[[ EXERCISE DATA, beginning ]]

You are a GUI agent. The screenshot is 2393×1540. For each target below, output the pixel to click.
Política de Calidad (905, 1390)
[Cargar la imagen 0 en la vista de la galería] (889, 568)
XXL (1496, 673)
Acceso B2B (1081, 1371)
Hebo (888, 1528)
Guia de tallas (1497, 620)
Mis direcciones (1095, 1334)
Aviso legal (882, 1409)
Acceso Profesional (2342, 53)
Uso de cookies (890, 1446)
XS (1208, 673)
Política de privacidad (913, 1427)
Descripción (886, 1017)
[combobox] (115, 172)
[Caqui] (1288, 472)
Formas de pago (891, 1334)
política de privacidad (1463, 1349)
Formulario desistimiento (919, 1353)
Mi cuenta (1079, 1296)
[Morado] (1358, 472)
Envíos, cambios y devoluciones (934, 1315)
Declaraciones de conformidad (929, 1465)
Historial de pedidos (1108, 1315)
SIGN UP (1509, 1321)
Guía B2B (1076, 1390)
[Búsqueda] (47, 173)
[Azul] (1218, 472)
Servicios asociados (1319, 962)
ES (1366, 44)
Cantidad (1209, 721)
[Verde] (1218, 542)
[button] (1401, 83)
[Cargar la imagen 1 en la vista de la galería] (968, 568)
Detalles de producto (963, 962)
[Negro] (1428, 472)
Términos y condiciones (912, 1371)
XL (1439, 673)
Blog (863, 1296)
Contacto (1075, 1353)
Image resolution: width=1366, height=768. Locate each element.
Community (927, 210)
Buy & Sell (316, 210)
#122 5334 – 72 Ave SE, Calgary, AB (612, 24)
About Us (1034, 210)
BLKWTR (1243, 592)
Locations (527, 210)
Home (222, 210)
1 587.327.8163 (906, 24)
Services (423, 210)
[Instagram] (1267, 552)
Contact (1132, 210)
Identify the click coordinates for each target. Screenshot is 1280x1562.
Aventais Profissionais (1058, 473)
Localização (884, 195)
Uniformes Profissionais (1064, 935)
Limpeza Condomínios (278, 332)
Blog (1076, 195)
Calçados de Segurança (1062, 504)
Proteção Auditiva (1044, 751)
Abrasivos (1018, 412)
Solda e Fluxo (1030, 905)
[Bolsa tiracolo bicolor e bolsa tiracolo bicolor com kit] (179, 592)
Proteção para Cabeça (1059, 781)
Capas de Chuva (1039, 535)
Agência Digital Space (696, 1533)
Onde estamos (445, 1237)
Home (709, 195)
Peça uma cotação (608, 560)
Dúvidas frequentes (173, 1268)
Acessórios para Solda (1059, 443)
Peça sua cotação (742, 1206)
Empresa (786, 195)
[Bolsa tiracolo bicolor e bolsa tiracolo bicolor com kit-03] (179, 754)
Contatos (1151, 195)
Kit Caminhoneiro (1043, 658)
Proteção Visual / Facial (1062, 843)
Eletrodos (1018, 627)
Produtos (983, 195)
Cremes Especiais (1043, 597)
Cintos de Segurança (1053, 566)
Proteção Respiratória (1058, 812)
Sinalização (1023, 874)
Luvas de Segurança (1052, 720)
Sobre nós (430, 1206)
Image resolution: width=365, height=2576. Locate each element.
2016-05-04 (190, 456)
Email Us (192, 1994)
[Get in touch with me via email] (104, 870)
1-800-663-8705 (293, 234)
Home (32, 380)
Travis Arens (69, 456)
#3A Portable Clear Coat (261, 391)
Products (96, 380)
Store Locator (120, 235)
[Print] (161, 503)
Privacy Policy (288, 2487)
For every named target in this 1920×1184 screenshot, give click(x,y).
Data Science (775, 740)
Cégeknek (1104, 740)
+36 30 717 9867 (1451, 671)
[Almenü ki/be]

[[ EXERCISE DATA, end ]]

[REQUIRED WORK] Using the records above, output exactly the lines from the one containing "Uniformes Profissionais (1064, 935)" through the last line, and no others.

[SOLUTION TO THE PROBLEM]
Uniformes Profissionais (1064, 935)
Limpeza Condomínios (278, 332)
Blog (1076, 195)
Calçados de Segurança (1062, 504)
Proteção Auditiva (1044, 751)
Abrasivos (1018, 412)
Solda e Fluxo (1030, 905)
[Bolsa tiracolo bicolor e bolsa tiracolo bicolor com kit] (179, 592)
Proteção para Cabeça (1059, 781)
Capas de Chuva (1039, 535)
Agência Digital Space (696, 1533)
Onde estamos (445, 1237)
Home (709, 195)
Peça uma cotação (608, 560)
Dúvidas frequentes (173, 1268)
Acessórios para Solda (1059, 443)
Peça sua cotação (742, 1206)
Empresa (786, 195)
[Bolsa tiracolo bicolor e bolsa tiracolo bicolor com kit-03] (179, 754)
Contatos (1151, 195)
Kit Caminhoneiro (1043, 658)
Proteção Visual / Facial (1062, 843)
Eletrodos (1018, 627)
Produtos (983, 195)
Cremes Especiais (1043, 597)
Cintos de Segurança (1053, 566)
Proteção Respiratória (1058, 812)
Sinalização (1023, 874)
Luvas de Segurança (1052, 720)
Sobre nós (430, 1206)
Image resolution: width=365, height=2576. Locate each element.
2016-05-04 (190, 456)
Email Us (192, 1994)
[Get in touch with me via email] (104, 870)
1-800-663-8705 (293, 234)
Home (32, 380)
Travis Arens (69, 456)
#3A Portable Clear Coat (261, 391)
Products (96, 380)
Store Locator (120, 235)
[Print] (161, 503)
Privacy Policy (288, 2487)
For every named target in this 1920×1184 screenshot, give click(x,y).
Data Science (775, 740)
Cégeknek (1104, 740)
+36 30 717 9867 (1451, 671)
[Almenü ki/be]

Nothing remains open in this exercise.